Dependancy injection is a pattern where we pass down dependancies to initializers. This pattern is used to avoid global variables and to make code more testable.

For example in go, you can create a service which depends on a repository and pass the repository to the service initializer.

Suppose you have a directory like this

server
 ├─entities
 │  ├─data.go
 │  └─server.go
 ├─handler
 │  └─handler.go
 ├─service
 │  └─service.go
 └─storage
    └─storage.go
main.go

suppose you have a User struct in data.go

package entities

type User struct {
    UID      string `json:"uid"`
    Name     string `json:"name"`
    Email    string `json:"email"`
    Password string `json:"password"`
}

in server.go you can have interfaces for storage, service and handler.

package entities

type IStorage interface {
    CreateUserStorage(user User) err
    DeleteUserStorage(uid string) err
}

type IService interface {
    CreateUserService(user User) err
    DeleteUserService(uid string) err
}

type IHandler interface {
    CreateUserHandler(c *fiber.Ctx) err
    DeleteUserHandler(c *fiber.Ctx) err
}

In storage.go you can have a struct which implements Storage interface.

package storage

import "app/server/entities"

type Storage struct {
    db *sql.DB
}

func NewStorage(db *sql.DB) entities.IStorage {
    return &Storage{
        db: db,
    }
}

// Implement Storage interface for example
func (s *Storage) CreateUserStorage(user entities.User) err {
    panic("Not implemented")
    // fmt.Println("Create user in db")
}

In service.go you can have a struct which implements Service interface.

package service

import "app/server/entities"

type Service struct {
    storage entities.IStorage
}

func NewService(storage entities.IStorage) entities.IService {
    return &Service{
        storage: storage,
    }
}

// Implement Service interface
func (s *Service) CreateUserService(user entities.User) err {
    password := hasher.Hash(user.Password)

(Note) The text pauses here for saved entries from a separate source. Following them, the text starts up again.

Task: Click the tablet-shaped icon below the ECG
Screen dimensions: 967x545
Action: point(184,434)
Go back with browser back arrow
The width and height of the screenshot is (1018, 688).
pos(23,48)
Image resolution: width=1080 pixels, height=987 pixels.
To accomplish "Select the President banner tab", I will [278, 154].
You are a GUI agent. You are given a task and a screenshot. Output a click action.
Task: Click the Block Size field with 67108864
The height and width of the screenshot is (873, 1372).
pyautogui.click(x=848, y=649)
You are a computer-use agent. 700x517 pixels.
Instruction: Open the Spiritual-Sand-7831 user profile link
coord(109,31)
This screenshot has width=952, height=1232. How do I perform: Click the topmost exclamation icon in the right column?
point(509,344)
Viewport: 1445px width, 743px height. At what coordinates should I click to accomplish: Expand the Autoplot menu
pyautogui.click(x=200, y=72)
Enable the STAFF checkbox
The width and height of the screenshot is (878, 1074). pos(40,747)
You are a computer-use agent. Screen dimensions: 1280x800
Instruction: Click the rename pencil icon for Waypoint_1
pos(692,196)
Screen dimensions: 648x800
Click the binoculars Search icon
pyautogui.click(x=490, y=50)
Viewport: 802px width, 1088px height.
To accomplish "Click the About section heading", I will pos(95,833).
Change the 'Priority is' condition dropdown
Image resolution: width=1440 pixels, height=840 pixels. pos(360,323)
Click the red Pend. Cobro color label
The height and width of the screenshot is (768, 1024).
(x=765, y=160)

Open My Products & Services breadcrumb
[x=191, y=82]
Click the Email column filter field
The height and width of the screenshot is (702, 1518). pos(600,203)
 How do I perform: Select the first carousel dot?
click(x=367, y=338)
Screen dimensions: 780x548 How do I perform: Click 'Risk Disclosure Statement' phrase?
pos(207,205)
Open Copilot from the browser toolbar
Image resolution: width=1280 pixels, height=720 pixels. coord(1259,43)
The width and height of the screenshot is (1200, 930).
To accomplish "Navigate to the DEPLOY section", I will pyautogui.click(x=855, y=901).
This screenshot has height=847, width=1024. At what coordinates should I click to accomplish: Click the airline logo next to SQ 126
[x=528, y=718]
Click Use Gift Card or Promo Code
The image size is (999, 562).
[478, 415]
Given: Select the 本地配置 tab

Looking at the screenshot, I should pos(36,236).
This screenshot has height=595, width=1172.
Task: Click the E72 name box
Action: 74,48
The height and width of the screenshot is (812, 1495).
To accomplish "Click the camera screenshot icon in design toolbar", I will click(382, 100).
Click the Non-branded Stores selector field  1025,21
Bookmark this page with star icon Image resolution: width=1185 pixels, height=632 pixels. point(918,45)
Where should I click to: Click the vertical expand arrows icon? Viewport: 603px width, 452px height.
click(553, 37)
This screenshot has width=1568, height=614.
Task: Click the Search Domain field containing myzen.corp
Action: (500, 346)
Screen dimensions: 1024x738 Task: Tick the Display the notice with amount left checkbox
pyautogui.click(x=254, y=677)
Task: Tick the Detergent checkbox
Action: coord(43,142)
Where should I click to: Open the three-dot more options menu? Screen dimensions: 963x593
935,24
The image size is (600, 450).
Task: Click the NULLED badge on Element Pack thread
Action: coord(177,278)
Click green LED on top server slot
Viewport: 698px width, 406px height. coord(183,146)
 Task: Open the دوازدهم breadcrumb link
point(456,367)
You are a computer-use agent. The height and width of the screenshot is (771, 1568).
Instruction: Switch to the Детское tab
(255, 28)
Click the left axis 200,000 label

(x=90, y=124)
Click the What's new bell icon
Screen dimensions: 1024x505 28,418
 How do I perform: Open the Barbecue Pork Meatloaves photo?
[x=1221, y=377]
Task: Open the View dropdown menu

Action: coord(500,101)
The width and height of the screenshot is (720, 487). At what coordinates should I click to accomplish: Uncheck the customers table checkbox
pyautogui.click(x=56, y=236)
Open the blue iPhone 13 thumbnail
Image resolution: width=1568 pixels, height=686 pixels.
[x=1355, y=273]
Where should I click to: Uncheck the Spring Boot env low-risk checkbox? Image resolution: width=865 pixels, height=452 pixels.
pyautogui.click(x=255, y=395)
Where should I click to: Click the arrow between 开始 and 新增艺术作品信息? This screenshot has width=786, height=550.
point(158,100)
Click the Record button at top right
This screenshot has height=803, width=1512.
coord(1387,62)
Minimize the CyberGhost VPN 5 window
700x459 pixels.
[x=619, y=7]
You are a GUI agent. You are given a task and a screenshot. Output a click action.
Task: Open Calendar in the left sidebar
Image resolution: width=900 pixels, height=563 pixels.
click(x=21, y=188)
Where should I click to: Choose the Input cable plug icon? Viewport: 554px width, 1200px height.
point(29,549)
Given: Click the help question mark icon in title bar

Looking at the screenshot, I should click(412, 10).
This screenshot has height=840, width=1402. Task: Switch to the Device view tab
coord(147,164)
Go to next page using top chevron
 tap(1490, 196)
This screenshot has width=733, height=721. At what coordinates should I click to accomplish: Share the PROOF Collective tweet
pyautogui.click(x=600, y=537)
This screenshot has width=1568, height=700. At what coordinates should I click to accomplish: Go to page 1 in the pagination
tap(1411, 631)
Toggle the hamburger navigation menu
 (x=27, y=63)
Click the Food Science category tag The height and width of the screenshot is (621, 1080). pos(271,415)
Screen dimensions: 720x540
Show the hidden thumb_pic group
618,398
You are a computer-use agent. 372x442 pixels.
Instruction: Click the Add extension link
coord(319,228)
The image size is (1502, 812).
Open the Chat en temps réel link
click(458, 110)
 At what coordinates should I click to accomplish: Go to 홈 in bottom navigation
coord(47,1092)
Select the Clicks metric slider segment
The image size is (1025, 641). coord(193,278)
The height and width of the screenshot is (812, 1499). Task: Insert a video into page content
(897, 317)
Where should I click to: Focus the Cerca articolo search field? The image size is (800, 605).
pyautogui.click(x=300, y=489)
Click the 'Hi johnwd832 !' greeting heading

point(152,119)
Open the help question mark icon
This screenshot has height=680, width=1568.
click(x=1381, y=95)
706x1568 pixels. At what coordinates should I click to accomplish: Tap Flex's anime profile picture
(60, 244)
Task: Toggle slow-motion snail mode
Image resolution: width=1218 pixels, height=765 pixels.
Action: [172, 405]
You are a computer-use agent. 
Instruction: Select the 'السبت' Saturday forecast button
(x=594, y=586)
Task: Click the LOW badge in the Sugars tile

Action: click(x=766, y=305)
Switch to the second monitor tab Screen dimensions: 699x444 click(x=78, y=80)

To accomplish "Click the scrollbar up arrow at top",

    user.Password = password

    err := s.storage.CreateUserStorage(user)
    if err != nil {
        return err
    }
}

In handler.go you can have a struct which implements Handler interface.

package handler

import "app/server/entities"

type Handler struct {
    service entities.IService
}

func NewHandler(service entities.IService) entities.IHandler {
    return &Handler{
        service: service,
    }
}

// Implement Handler interface
func (h *Handler) CreateUserHandler(c *fiber.Ctx) err {
    userData := new(entities.User)

    // get data from request body ( json in this example )
    if err := c.BodyParser(userData); err != nil {
        return err
    }

    err := h.service.CreateUserService(userData)
    if err != nil {
        errMsg := handleError(err)
        return c.Status(fiber.StatusBadRequest).JSON(fiber.Map{
            "message": errMsg,
        })
    }

    return c.JSON(fiber.Map{
        "message": "User created successfully",
    })
}

In main.go you can initialize all the dependancies and pass them down to initializers.

package main

import (
    "app/server/entities"
    "app/server/handler"
    "app/server/service"
    "app/server/storage"
)

func main() {
    // Initialize db
    db, err := sql.Open("sqlite3", "./db.sqlite")
    if err != nil {
        log.Fatal(err)
    }

    // Initialize storage
    appStorage := storage.NewStorage(db)
    appService := service.NewService(appStorage)
    appHandler := handler.NewHandler(appService)

    // Initialize server
    app := fiber.New()

    // Register routes
    app.Get("/user", appHandler.CreateUserHandler)
    app.Delete("/user/:uid", appHandler.DeleteUserHandler)

    // Start server
    app.Listen(":3000")
}

Why all the trouble ? well, this pattern makes code more testable and maintainable. You can easily mock dependancies and test each module individually.

you can use mockery to generate mocks for interfaces.

mockery --all --output ./mocks

then use the mocks in your tests.

func TestCreateUserService(t *testing.T) {
    mockStorage := new(mocks.IStorage)
    // mock the return value of CreateUserStorage
    mockStorage.On("CreateUserStorage", mock.Anything).Return(nil)

    service := NewService(mockStorage)

    err := service.CreateUserService(user)
    assert.Nil(t, err)
}

There you go, a clean and testable codebase.